Sujet de discussion : Qu'est-ce que visiter un musée ?
  • sergeclimax69007 Membre suprême
    sergeclimax69007
    • 29 novembre 2012 à 18:01
    Le temps n'est jamais aboli.

    Le temps laisse plus que des traces.

    Le temps laisse des souvenirs.

    Le temps laisse la capacité de se représenter ce qui fut.

    Et ce qui fut peut être encore, grâce à notre attention et à notre souci pour les humains qui auront été.

    Aussi, visiter un musée n'est pas aller à la rencontre d'un passé révolu, c'est aller à la rencontre de ce qui nous fonde, et de ce qui persiste en nous mais aussi dans cette dimension parallèle que conforme notre capacité de nous représenter le passé et de le revivifier.

    Que de rencontres, avec nous-même, et avec des humains "passés", dépassés, entassés ailleurs, anéantis, oubliés, et qui - cependant - persistent grâce à notre imaginaire.

    C'est pourquoi le passé ne "passe" pas ; le passé est une dimension toujours présente du temps, pour peu que nous y prêtions attention ; en tant qu'êtres humains, nous sommes les contemporains de tous ceux et de toutes celles qui, dans l'ordre passager du temps, nous auront "précédés".

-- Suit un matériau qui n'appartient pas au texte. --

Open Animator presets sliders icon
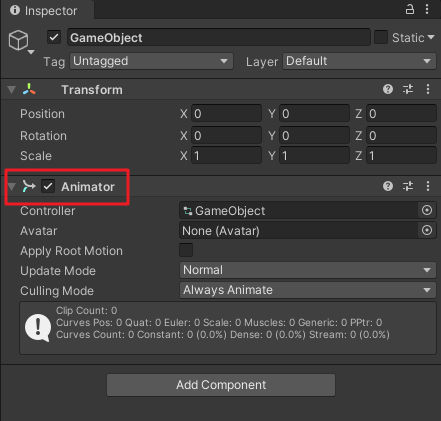click(408, 186)
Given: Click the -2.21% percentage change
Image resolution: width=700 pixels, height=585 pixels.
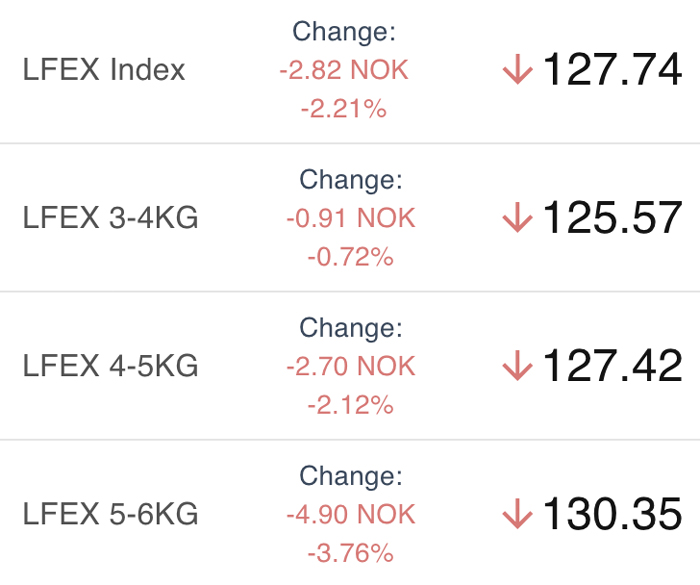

    C'est ainsi que je me représente la visite des musées, ces conservatoires d'humanité.
  • lefablio Membre élite
    lefablio
    • 29 novembre 2012 à 18:32
    Voir le squelette d'un mamouth,
    s'imaginer homme du neanderthal pistant et chassant la bête.....
    Un musée c'est la dimension au dessus de l'homme...
    Des fragments de vie qu'il nous appartient de pérenniser....
    Comme tu dis il n'y pas de passé,
    c'est le présent, ce que nous sommes,
  • sergeclimax69007 Membre suprême
    sergeclimax69007
    • 29 novembre 2012 à 18:52
    Oui, je récuse cette représentation linéaire et facile d'un temps qui s'écoulerait, et qui balaierait, comme l'Indien la piste derrière soi, le cours qu'il a eu, si bien que nous aurions un présent réductible à l'instantané, à l'immédiat qu'une amnésie générale transformerait en un pauvre îlot, isolé, et déjà abandonné au profit d'un autre îlot, et ainsi de suite.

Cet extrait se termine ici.